>
> Those coming to Julia from languages like Python, R, Matlab/Octave, etc. 
> have it ingrained in them to "fear the loop" and to perform loop-like 
> calculations in "verbose and convoluted" ways.
>
Please compare my Python version with yours. If I look at the Python 
version in 2 month, I'll immediately understand what it does and what it is 
used for, yours is not as straight forward. 

But I'm really not complaining. I was just surprised that I couldn't 
decrease the allocation.
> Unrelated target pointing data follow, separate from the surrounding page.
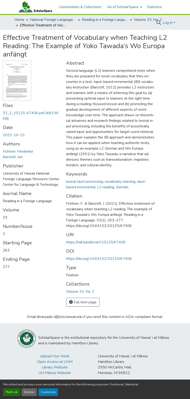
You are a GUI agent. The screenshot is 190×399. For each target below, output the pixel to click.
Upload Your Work (55, 356)
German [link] (122, 187)
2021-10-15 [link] (14, 135)
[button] (34, 7)
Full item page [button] (85, 302)
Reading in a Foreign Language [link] (105, 19)
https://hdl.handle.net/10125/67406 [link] (96, 242)
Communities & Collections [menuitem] (80, 6)
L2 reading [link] (105, 187)
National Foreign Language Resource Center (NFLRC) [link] (53, 19)
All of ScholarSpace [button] (123, 6)
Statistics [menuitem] (154, 6)
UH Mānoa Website (54, 372)
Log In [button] (168, 22)
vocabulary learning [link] (120, 181)
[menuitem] (124, 7)
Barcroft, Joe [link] (13, 157)
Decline (29, 392)
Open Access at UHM (55, 361)
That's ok (12, 392)
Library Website (55, 367)
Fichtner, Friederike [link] (18, 151)
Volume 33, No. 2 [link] (148, 19)
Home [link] (19, 19)
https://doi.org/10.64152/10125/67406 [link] (99, 258)
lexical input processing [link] (84, 181)
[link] (31, 115)
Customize (48, 392)
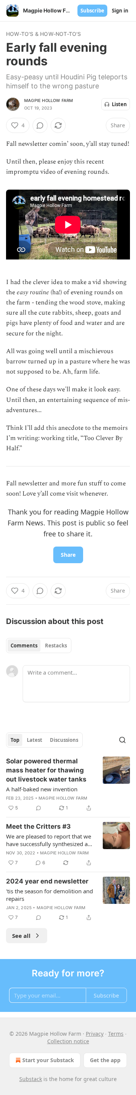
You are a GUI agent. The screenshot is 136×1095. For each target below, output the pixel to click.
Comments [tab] (24, 645)
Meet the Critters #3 (38, 826)
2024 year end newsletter (47, 881)
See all (21, 935)
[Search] (122, 740)
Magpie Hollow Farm (48, 100)
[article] (68, 784)
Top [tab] (15, 740)
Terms (116, 1033)
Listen (119, 104)
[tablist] (38, 645)
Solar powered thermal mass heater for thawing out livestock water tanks (46, 770)
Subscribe (92, 10)
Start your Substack (48, 1060)
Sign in (120, 10)
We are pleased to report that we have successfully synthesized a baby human (48, 840)
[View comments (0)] (40, 125)
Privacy (95, 1033)
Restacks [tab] (56, 645)
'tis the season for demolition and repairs (49, 894)
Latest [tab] (34, 740)
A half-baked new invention (41, 789)
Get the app (105, 1060)
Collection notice (68, 1041)
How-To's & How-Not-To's (43, 34)
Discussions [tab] (64, 740)
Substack (30, 1079)
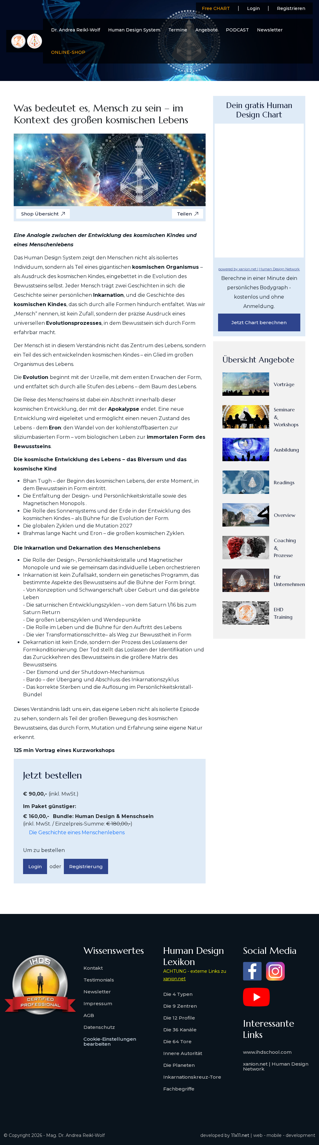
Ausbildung (286, 450)
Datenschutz (99, 1027)
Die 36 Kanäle (180, 1030)
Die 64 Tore (177, 1041)
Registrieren (291, 8)
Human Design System (134, 30)
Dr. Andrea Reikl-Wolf (75, 30)
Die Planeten (179, 1065)
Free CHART (216, 8)
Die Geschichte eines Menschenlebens (77, 832)
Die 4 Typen (178, 994)
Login (253, 8)
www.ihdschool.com (267, 1052)
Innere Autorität (182, 1053)
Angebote (206, 30)
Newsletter (270, 30)
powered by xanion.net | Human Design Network (259, 269)
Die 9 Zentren (180, 1006)
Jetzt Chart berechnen (259, 322)
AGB (88, 1015)
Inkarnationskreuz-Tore (192, 1077)
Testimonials (98, 980)
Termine (177, 30)
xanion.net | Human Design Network (275, 1066)
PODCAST (237, 30)
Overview (284, 515)
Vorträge (284, 384)
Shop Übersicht (40, 214)
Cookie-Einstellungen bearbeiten (109, 1041)
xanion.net (174, 979)
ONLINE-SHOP (68, 52)
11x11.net (240, 1135)
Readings (284, 482)
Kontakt (93, 968)
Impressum (97, 1003)
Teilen (184, 214)
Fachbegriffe (178, 1089)
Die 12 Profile (179, 1018)
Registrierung (86, 866)
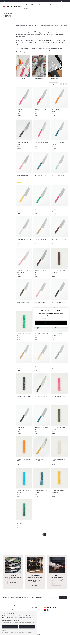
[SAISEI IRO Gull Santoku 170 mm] (24, 357)
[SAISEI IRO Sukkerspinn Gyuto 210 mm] (24, 263)
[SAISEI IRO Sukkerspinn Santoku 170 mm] (24, 168)
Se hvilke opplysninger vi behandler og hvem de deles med (22, 623)
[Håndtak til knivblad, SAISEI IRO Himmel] (24, 483)
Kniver (25, 4)
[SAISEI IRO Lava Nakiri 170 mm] (59, 231)
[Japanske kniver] (35, 565)
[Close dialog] (67, 309)
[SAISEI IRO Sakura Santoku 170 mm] (41, 135)
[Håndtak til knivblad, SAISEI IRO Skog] (59, 420)
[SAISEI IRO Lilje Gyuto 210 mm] (24, 231)
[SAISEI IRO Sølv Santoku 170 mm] (59, 357)
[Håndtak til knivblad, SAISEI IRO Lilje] (59, 451)
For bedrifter (15, 609)
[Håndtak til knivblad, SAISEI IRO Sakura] (59, 388)
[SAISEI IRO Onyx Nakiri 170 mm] (59, 294)
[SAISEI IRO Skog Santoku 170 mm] (24, 294)
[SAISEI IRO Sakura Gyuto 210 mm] (24, 103)
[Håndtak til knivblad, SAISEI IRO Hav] (41, 483)
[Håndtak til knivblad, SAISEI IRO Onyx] (24, 388)
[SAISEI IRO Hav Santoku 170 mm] (59, 136)
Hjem (4, 13)
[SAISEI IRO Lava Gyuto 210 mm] (41, 263)
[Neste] (44, 534)
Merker (33, 4)
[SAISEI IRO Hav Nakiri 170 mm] (41, 420)
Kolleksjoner (9, 13)
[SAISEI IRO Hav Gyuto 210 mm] (41, 167)
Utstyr (51, 4)
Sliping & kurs (42, 4)
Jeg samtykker (27, 626)
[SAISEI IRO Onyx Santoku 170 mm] (24, 420)
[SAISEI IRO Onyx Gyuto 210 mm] (24, 135)
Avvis (10, 626)
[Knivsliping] (13, 565)
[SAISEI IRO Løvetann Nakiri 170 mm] (24, 200)
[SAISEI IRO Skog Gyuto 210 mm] (41, 388)
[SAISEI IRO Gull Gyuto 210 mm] (41, 231)
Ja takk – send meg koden (51, 323)
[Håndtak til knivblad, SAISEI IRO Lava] (59, 263)
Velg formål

I still don't understand why t[1] = 1.0+2.0 
allocates nothing, while t[:] = 1.0+2.0 allocates things. 
 

>  It is actually quite easy to do this calculation in Julia with very 
> little storage allocation by writing three nested loops.
>
> function mindist(pos::Matrix{Float64}, Acp::Matrix{Float64})
>     m,n = size(pos)
>     r,s = size(Acp)
>     m == r || throw(DimensionMismatch(""))
>     res = fill(Inf,(n,))
>     for i in 1:n
>         for j in 1:s
>             sm = 0.
>             for k in 1:m
>                 sm += abs2(pos[k,i] - Acp[k,j])
>             end
>             if sm < res[i]
>                 res[i] = sm
>             end
>         end
>     end
>     res
> end
>
> On my machine timing the second execution (the first execution includes 
> compile time) I get
>
> julia> @time mindist(pos,Acp);
> elapsed time: 0.002806999 seconds (744 bytes allocated)
>
>
Thank you. Very good ideas there also. 


Just a last related question: is there any way in Julia to work on complete 
vector/matrices (without unrolling) without allocating stuff? For instance 

t = zeros(Float64, 3)
a = rand(Float64, 3)
b = rand(Float64, 3)

t[:] = a[:]
t[:] .*= b[:]

but without allocation? @devec reduces it by half but it's still not zero. 
There might be no better alternative yet.